Armitage laid down the pipe and leaned forward, his voice low and controlled. "You got screwed? Welcome to the planet." His fist came down hard. Even the boys jumped. "We're all guinea pigs. Surazal's out there, running things, testing their serum and God knows what else on us, and we're still in the dark!"
I didn't reply. His hands fell on the chair arms, twisting. Then he sighed. "We'll talk tomorrow. You'll feel more cooperative."
"Hope springs eternal."
"You'll stay restrained."
"These pajamas itch."
"It's your new skin. Give it a few days."
I searched Armitage's eyes. I wasn't sure what I found. I'd been disposable. So why did he seem on the level now? I saw pit bull loyalty in his men, the kind that came from respect, not fear. That meant something. But I was too tired to know what. I closed my eyes and Sandy wheeled me away.
The platter spun and another record dropped. Nina Simone sounded throaty and depressed. Armitage pulled a silver lighter from the desk. He lit the pipe, exhaling a cloud that fanned off towards the shadows.
"We helped him. Fine," he said. "But you've used up your favors."
Maggie Chi resolved into coherence. "I'm doing this for-"
"I think we both know why you're doing this," he said. "And I think it's time you decided whose side you're on."
30.
BRIAN.
Brian walked home from school.
Carl had disappeared. No more limo, no more caramels. That was okay. The air helped him clear his jumbled thoughts.
He took his regular shortcut, past a block of peep shows. He hurried past the garish signs promising adult wonders within: "All Nude, all Norm!" Despite his raging hormones, he didn't understand porn. It seemed so mechanical. And the close-ups were gross. Who wanted to look at pubes the size of redwoods?

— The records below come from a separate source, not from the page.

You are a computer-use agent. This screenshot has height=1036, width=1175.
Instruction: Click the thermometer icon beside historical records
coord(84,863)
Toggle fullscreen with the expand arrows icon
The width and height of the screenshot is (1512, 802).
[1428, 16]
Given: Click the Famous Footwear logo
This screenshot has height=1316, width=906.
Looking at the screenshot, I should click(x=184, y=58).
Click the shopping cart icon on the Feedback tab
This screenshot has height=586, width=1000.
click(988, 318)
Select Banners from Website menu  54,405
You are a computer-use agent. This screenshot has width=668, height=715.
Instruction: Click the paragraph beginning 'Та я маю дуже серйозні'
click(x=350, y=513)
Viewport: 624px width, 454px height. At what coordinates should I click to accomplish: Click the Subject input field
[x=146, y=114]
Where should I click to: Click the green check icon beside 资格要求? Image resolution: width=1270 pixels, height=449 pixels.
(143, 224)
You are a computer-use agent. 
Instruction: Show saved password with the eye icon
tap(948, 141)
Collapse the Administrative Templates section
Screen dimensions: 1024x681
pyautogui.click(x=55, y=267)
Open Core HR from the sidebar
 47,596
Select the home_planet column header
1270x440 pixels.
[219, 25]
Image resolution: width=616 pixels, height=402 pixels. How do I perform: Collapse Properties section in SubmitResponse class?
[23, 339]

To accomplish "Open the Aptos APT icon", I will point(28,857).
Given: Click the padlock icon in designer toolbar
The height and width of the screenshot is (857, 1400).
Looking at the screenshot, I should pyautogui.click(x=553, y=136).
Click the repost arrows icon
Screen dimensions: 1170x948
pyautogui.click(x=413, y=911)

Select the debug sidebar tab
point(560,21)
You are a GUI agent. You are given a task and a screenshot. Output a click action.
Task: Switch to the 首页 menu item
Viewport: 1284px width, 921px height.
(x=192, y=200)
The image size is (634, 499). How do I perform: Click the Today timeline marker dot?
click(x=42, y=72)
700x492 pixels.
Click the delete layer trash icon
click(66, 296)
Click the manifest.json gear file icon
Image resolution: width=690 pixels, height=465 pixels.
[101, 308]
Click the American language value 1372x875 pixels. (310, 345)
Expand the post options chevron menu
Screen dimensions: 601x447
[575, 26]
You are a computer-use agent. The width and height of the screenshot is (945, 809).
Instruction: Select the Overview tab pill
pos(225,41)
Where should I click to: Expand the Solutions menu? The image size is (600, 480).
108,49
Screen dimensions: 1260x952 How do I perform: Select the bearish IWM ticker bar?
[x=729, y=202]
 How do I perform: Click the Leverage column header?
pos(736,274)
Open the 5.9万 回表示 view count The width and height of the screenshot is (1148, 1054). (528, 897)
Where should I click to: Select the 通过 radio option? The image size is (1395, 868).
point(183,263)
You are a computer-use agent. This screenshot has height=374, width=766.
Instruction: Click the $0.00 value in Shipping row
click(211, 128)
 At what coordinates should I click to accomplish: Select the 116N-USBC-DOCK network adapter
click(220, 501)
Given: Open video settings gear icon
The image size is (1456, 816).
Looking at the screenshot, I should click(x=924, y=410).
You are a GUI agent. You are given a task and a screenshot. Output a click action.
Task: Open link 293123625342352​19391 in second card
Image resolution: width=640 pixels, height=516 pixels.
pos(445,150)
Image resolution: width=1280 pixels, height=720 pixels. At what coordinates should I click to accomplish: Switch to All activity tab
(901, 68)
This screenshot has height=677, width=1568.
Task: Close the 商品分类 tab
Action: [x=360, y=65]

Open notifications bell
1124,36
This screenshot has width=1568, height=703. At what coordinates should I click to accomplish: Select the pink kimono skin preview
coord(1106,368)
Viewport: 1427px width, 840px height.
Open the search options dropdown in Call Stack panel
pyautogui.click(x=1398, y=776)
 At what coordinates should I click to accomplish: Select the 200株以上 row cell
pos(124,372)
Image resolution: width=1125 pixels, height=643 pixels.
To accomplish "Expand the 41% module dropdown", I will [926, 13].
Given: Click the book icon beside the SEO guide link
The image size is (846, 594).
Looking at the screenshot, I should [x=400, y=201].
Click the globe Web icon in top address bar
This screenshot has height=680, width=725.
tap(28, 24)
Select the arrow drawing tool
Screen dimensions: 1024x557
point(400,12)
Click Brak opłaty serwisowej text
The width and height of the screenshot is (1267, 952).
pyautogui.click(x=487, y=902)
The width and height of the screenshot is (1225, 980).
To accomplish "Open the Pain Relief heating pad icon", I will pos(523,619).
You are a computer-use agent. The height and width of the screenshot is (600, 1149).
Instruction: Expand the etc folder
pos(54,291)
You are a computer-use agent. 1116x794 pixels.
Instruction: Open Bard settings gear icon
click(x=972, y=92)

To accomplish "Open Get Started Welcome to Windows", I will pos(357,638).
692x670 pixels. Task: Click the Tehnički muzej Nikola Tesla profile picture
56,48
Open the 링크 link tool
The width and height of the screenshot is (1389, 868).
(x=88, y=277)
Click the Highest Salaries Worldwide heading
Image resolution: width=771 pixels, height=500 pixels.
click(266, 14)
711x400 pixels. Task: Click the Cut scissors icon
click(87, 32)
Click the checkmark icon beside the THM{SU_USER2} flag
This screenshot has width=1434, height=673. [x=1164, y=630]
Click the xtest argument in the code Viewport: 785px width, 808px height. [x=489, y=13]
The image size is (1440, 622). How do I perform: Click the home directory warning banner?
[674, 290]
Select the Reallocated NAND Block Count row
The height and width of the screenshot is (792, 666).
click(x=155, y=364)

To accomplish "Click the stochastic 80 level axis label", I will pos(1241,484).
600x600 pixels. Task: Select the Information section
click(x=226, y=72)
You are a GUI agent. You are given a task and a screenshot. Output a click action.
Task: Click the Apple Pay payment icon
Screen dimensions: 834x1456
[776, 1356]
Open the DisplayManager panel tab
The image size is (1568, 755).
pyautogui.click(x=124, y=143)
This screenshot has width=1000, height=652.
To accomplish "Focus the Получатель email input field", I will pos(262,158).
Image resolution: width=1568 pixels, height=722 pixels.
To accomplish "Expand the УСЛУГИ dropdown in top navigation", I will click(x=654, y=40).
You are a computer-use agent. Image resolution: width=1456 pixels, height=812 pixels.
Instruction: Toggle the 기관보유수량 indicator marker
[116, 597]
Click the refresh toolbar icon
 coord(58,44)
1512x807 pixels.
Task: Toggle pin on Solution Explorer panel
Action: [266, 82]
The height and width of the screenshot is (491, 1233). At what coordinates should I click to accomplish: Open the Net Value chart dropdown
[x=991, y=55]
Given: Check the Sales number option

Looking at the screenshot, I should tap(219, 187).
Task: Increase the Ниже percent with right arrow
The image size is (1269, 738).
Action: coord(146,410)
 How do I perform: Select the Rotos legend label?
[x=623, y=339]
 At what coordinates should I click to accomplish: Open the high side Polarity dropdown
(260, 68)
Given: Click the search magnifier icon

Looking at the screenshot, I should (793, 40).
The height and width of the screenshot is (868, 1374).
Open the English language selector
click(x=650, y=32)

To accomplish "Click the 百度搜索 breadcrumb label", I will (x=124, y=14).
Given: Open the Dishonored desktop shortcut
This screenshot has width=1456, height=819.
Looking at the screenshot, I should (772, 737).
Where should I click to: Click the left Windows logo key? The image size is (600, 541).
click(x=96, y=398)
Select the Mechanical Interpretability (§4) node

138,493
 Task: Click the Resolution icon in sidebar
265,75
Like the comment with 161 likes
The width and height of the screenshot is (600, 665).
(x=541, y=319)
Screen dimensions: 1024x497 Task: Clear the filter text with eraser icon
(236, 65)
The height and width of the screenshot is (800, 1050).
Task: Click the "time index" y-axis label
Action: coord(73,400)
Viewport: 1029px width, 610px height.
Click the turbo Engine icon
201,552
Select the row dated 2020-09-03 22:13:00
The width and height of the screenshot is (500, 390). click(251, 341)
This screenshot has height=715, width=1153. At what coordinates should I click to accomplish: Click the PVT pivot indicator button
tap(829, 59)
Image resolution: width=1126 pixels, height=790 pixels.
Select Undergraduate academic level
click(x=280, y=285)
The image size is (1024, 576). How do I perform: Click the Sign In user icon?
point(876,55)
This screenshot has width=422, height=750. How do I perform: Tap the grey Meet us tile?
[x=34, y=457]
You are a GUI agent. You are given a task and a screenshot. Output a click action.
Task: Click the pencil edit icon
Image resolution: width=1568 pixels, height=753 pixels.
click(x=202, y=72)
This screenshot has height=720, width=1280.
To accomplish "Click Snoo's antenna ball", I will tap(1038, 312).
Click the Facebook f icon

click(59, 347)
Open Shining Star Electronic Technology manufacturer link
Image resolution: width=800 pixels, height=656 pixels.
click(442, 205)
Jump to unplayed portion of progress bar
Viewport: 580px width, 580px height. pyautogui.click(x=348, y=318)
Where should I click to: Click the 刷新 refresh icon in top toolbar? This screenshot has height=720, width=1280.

The people who hung out here were twitchy and seedy. The whores loved teasing him. They'd muss his hair and say: "Hey honey, how about a poke! Your wanna poke?" And then cackle.
To his relief, the sidewalk was deserted today. But as he passed the alley between one building and the next, he paused.
Something was going on. A flutter of motion buried in the gloomy brick gauntlet. The space smelled foul, a toilet for the godsmackers and a place where the whores did business. He was risking getting his nose sliced off by sticking it into that murk. But someone could be in trouble. He took a few steps into the alley, squinting. The dimness resolved into two forms.
Two kids. No, wait... It was a kid, talking to... a reebie hooker. The whore was saying, "I did it myself. Easy money."
"They'll give me that much just to test their new medicine?" the kid said. "Is it safe?"
"C'mon, sweetie. Do you really care?"